Academic system at Hanken
The ECTS credit system
The ECTS (European Community Course Credit Transfer) system applies to all exchange students coming to Hanken, for the benefit of the students, regardless of whether they come from EU/EEA countries or not. The ECTS system was developed by the commission of the European Community in order to provide common procedures to guarantee academic recognition of studies abroad. It provides a way of measuring and comparing learning achievements and transferring them from one institution to another.
The ECTS system is based on the principle of mutual trust and confidence between the participating institutions. The few rules of ECTS, concerning Information (on courses available), Agreement (between the home and host institutions) and the Use of Credits (to indicate student workload) are set out to reinforce this mutual trust and confidence describing its courses in terms of content and in terms of number of credits each course is worth.
ECTS credits are values allocated to course units to describe the student workload required to complete them. They reflect the quantity of work each course requires in relation to the total quantity of work necessary to complete a full year of academic study at the institution. Student workload refers to the time spent at lectures, practical training, seminars, independent study and examinations or other assessment activities. ECTS credits express a relative value.
In ECTS, 60 credits normally represent the workload of an academic year of study, 30 credits that of a semester and 20 credits that of a trimester (in a three term system).
At Hanken "credit points" correspond to ECTS credits. A full year study of 60 credit points corresponds to 60 ECTS and a semester of 30 credit points corresponds to 30 ECTS.NB! Credits are awarded only when a course unit is successfully completed and the assessment requirement for each part of the course is satisfied.
Credit transfer under ECTS
The course design often combines lectures and written and oral assignments presented by students in group or individually. A course may include term papers of various length. Usually there is a final, written examination at the end of the period and/or mid term-exams. Students are expected to participate actively in the courses and must have the ability and willingness to communicate in English. For information on the outline of a course, please see the course home page for the standard information. A detailed course plan (syllabus) of a course and session information etc. are found in the Moodle satudy tool. The detailed syllabus of the previous academic year gives indicative information on the course until the corresponding detailed information for the coming semester will be available close to semester start or start of the teaching period.
Full-time studies during an academic year amount to 1600 hours and 60 local credit points, which corresponds to 60 ECTS. and full-time work load for a semester is approximately 30 ECTS. Courses amount to 6 or 8 credits, as a rule, that makes 4-5 courses per semester.
Assessment is based on work in class, on individual and group work, on mid-term exams and usually on a final written exam. Sometimes a course includes an introductory exam immediately at course start. There will be a notice in the handbook course description in case there is an introductory exam. The date(s) of the introductory exam will be in the exam list or be during the firts introductory session, please check for this. If there is an introductory exam, feel free to contact the International office prior to arrival regarding any registration for the exam.
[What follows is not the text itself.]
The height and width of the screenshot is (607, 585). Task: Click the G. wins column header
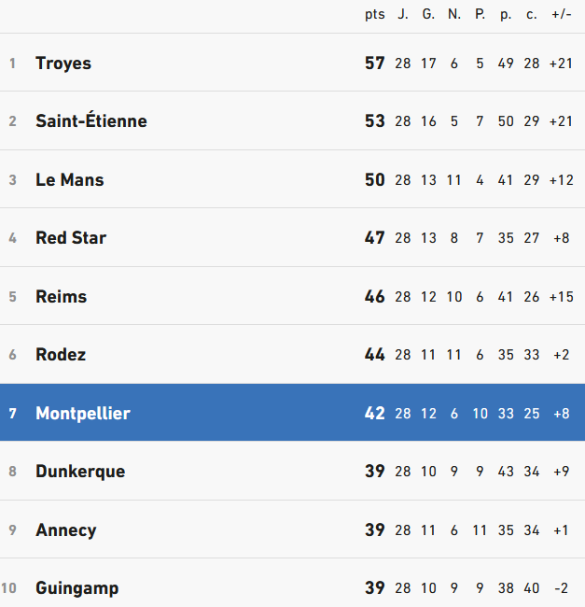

The student's course work is continuously assessed on the basis of the total work in class, individual and group work, and the examination(s). If there is no final written examination for a course, the assessment is based solely on the total work throughout the curse.
The grading scale is a numerical scale from 50-100 % where 49 is a Fail. It corresponds to a verbal scale of Excellent (E), Very Good (VG), Good (G), Satisfactory (S), and Sufficient (SU). "Fail" is not a grade, and only fully completed courses (all parts passed with minimum points for each part) will appear on the transcript of records. The grading system does not include the use of the ECTS relative grade distribution and the student's position in a course.
There are pre-scheduled final exam dates at the end of the period/term for the majority of the course. All the the official pre-scheduled exam dates are found on the home page of each course. The system at Hanken offers the students alternative dates, i.e. a student may choose either or of the pre-scheduled exam dates given on a course home page. The re-take exam date may be used to improve the result and there is no penalty for failing the firts exam. Exchange students may not, out of practical reasons, have other options than the first exam date, because they leave before Christmas, for example. The second alternative dte may help in completing all course work before departure.
A student may not need to take the final pre-scheduled exam, as the course may be completed through continuous work and mid term exams. Some courses, as mentioned, do not have with a final written exam
If needed, students staying/coming for the spring semester are expected to stay for the re-take exams in the beginning of the summer. In other words, exchange students have optional dates for passing all courses before they leave, and these should be used. In exceptional cases Hanken allows a student to take an exam at the home university after return home, provided it is at the same date and same time as at Hanken (time zones limit the possibility). The home university decides whteher they allow their student to sit an exam at home and to arrange it. Such arrangements must be checked well in advance with the coordinators at both the home university and at Hanken.
For details on examinations and rules, read the Exam Regulations carefully.